### Work to be completed
With nothing added or dropped, output every record below exactly.

(Stored records)
[Start of section]
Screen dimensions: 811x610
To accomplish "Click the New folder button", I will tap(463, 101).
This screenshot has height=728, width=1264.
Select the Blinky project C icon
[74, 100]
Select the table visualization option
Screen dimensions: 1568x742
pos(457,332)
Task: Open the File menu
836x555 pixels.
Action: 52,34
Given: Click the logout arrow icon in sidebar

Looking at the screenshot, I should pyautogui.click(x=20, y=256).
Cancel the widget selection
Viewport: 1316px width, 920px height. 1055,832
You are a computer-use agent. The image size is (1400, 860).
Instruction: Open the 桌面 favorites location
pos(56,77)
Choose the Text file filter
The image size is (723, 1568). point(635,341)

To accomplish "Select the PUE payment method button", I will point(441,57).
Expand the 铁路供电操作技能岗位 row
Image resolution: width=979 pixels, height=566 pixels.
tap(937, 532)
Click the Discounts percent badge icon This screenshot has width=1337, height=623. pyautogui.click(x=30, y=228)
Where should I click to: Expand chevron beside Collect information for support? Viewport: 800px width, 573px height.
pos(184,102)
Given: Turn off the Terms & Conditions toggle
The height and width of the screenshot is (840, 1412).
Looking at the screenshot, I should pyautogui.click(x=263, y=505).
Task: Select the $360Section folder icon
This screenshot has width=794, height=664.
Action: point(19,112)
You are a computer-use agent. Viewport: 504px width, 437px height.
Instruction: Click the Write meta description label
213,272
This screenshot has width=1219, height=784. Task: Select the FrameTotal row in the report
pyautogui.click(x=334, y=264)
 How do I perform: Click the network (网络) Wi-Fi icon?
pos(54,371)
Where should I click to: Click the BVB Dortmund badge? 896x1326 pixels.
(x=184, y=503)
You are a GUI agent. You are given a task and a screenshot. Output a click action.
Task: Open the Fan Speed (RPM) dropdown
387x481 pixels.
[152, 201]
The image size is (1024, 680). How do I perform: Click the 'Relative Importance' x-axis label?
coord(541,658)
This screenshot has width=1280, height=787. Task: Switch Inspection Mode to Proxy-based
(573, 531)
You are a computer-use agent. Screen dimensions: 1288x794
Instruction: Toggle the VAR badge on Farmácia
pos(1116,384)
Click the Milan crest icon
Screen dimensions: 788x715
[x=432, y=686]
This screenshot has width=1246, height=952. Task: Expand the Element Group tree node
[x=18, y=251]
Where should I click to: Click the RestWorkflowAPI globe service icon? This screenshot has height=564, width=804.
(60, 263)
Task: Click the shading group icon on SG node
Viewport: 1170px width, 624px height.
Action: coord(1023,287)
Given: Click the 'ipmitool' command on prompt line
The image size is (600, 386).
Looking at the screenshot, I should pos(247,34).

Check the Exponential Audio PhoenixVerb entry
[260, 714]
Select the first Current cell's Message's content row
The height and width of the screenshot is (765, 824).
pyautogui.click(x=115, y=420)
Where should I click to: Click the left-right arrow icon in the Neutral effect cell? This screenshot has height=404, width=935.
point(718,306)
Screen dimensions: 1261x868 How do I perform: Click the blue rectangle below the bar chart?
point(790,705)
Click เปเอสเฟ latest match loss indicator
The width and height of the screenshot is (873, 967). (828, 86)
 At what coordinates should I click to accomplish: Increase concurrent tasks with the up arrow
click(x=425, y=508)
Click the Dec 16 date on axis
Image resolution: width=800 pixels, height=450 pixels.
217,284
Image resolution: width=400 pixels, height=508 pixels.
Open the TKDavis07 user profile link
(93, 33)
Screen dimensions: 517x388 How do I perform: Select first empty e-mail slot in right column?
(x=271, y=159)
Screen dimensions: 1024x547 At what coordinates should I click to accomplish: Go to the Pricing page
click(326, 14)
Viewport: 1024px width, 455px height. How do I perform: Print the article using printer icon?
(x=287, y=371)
[End of section]
### Solution to this exercise
Screen dimensions: 811x610
To accomplish "Click the New folder button", I will tap(463, 101).
This screenshot has height=728, width=1264.
Select the Blinky project C icon
[74, 100]
Select the table visualization option
Screen dimensions: 1568x742
pos(457,332)
Task: Open the File menu
836x555 pixels.
Action: 52,34
Given: Click the logout arrow icon in sidebar

Looking at the screenshot, I should pyautogui.click(x=20, y=256).
Cancel the widget selection
Viewport: 1316px width, 920px height. 1055,832
You are a computer-use agent. The image size is (1400, 860).
Instruction: Open the 桌面 favorites location
pos(56,77)
Choose the Text file filter
The image size is (723, 1568). point(635,341)

To accomplish "Select the PUE payment method button", I will point(441,57).
Expand the 铁路供电操作技能岗位 row
Image resolution: width=979 pixels, height=566 pixels.
tap(937, 532)
Click the Discounts percent badge icon This screenshot has width=1337, height=623. pyautogui.click(x=30, y=228)
Where should I click to: Expand chevron beside Collect information for support? Viewport: 800px width, 573px height.
pos(184,102)
Given: Turn off the Terms & Conditions toggle
The height and width of the screenshot is (840, 1412).
Looking at the screenshot, I should pyautogui.click(x=263, y=505).
Task: Select the $360Section folder icon
This screenshot has width=794, height=664.
Action: point(19,112)
You are a computer-use agent. Viewport: 504px width, 437px height.
Instruction: Click the Write meta description label
213,272
This screenshot has width=1219, height=784. Task: Select the FrameTotal row in the report
pyautogui.click(x=334, y=264)
 How do I perform: Click the network (网络) Wi-Fi icon?
pos(54,371)
Where should I click to: Click the BVB Dortmund badge? 896x1326 pixels.
(x=184, y=503)
You are a GUI agent. You are given a task and a screenshot. Output a click action.
Task: Open the Fan Speed (RPM) dropdown
387x481 pixels.
[152, 201]
The image size is (1024, 680). How do I perform: Click the 'Relative Importance' x-axis label?
coord(541,658)
This screenshot has width=1280, height=787. Task: Switch Inspection Mode to Proxy-based
(573, 531)
You are a computer-use agent. Screen dimensions: 1288x794
Instruction: Toggle the VAR badge on Farmácia
pos(1116,384)
Click the Milan crest icon
Screen dimensions: 788x715
[x=432, y=686]
This screenshot has width=1246, height=952. Task: Expand the Element Group tree node
[x=18, y=251]
Where should I click to: Click the RestWorkflowAPI globe service icon? This screenshot has height=564, width=804.
(60, 263)
Task: Click the shading group icon on SG node
Viewport: 1170px width, 624px height.
Action: coord(1023,287)
Given: Click the 'ipmitool' command on prompt line
The image size is (600, 386).
Looking at the screenshot, I should pos(247,34).

Check the Exponential Audio PhoenixVerb entry
[260, 714]
Select the first Current cell's Message's content row
The height and width of the screenshot is (765, 824).
pyautogui.click(x=115, y=420)
Where should I click to: Click the left-right arrow icon in the Neutral effect cell? This screenshot has height=404, width=935.
point(718,306)
Screen dimensions: 1261x868 How do I perform: Click the blue rectangle below the bar chart?
point(790,705)
Click เปเอสเฟ latest match loss indicator
The width and height of the screenshot is (873, 967). (828, 86)
 At what coordinates should I click to accomplish: Increase concurrent tasks with the up arrow
click(x=425, y=508)
Click the Dec 16 date on axis
Image resolution: width=800 pixels, height=450 pixels.
217,284
Image resolution: width=400 pixels, height=508 pixels.
Open the TKDavis07 user profile link
(93, 33)
Screen dimensions: 517x388 How do I perform: Select first empty e-mail slot in right column?
(x=271, y=159)
Screen dimensions: 1024x547 At what coordinates should I click to accomplish: Go to the Pricing page
click(326, 14)
Viewport: 1024px width, 455px height. How do I perform: Print the article using printer icon?
(x=287, y=371)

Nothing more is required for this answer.